|
|
Marriage and Parenting
By John Sammon
Marriage and parenting are among the few highly-challenging
skills for which there are no qualifications, and for which no
previous experience is necessary, and for which people just
assume they are doing it right, making much of it up as they go
along.
Sounds like government.
No knowledge is required. Okay, you take out a meaningless
marriage license, a bureaucratic scrap of paper, by paying a
small fee. But nobody asks you, “are you a moron?”
“Do you have an income?”
You're not required to pass a test, like you do to get a
driver‘s license.
For example, a multiple choice test like this:
1. If your wife overcooked the spaghetti, would you?
A. Beat her.
B. Yell
C. Say, “let's eat.”
D. All of the above.
No such test is required. Is it any wonder so many marriages
fail? You don't know what the hell you're doing. You probably
got married in the first place because you want what you thought
would be some steady, great sex. But sex alone won't keep it
going, and when children show up…?
In a one-child household, there's a real chance you'll both
spoil the kid and the child will play one parent off against the
other. If that child is a girl, she may become daddy's girl and
defy her mother.
If the child is a boy, he might become a momma's boy and compete
for the mother's attention against the father, the famous
Oedipus Complex.
The father could become exiled from the wife's attention as she
dotes on the kid, or visa versa.
There are a million combinations.
Since marriage and parenting can have a profound impact on not
only your life, but up to as many as eight others (if you want
more kids than this you're already insane), let's do something
similar.
Let's fly a space ship without any knowledge of the equipment.

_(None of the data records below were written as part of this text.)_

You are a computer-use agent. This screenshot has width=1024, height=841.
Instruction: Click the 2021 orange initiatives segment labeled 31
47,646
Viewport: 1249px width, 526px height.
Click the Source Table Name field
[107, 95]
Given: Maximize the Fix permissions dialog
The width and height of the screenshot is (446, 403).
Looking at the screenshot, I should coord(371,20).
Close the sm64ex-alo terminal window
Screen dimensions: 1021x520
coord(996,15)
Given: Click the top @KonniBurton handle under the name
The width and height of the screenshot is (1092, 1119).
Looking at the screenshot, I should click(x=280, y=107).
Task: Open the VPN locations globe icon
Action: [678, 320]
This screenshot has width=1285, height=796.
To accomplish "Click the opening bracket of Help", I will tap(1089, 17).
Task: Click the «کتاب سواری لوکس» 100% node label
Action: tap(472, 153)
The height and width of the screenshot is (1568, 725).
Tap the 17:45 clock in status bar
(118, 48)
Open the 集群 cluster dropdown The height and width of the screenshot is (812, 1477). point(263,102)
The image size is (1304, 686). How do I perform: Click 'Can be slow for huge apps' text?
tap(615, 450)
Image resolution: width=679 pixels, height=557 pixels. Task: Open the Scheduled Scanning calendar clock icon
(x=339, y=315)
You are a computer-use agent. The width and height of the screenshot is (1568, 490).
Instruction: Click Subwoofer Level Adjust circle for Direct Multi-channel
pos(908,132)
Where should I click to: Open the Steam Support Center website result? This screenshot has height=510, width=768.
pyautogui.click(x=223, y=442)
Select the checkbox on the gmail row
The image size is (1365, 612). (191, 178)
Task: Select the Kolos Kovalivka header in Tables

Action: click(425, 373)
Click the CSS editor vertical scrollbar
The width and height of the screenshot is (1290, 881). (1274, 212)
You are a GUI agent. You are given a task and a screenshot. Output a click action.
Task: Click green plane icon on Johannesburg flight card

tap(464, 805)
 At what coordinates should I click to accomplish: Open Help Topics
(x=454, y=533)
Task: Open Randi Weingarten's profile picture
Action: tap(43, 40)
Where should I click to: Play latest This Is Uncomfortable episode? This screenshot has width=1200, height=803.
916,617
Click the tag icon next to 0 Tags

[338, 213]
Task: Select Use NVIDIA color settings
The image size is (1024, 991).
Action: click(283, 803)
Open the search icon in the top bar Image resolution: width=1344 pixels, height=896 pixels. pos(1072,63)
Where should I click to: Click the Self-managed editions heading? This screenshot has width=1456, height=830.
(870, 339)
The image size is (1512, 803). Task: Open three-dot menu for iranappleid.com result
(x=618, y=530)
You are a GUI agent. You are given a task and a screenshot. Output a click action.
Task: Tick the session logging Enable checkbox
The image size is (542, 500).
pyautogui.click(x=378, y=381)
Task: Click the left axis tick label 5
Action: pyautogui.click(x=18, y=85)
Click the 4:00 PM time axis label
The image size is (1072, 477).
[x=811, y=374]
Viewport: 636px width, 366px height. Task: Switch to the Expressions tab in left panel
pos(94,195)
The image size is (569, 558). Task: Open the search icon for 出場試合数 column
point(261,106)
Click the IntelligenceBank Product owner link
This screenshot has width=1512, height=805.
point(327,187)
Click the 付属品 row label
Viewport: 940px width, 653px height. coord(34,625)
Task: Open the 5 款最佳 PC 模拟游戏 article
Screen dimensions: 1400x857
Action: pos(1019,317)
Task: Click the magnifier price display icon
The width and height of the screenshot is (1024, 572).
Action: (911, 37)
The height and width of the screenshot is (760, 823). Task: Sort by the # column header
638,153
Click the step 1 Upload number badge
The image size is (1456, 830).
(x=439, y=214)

It's a disaster waiting to happen.
Okay, call me a negativist, a pessimist. But before you do, how
many marriages last? There are some.
Okay! Here's something nobody, no marriage counselor, no priest
ever talks about….EVOLUTION. Your new spouse won't be the person
in twenty years that he or she is today. I'm not the same person
today I was in 1980.
NOBODY….I MEAN NOBODY…NEVER..SITS DOWN AND TELLS THE OTHER
PERSON WHAT THEY EXPECT FROM THAT PERSON FROM THE GET-GO.
And even if they did, how do you know what you'll want in twenty
years?
Couples grow apart, because they change. The dinosaurs couldn't
adapt to changing conditions. Can you?
Whatever attractions (mostly physical, sometimes money, not
usually heart or character) brought you together, will have to
withstand decades of shocks, family deaths, career failure,
alienation, overwork, substance abuse, heath problems, and petty
irritations that only grow with time.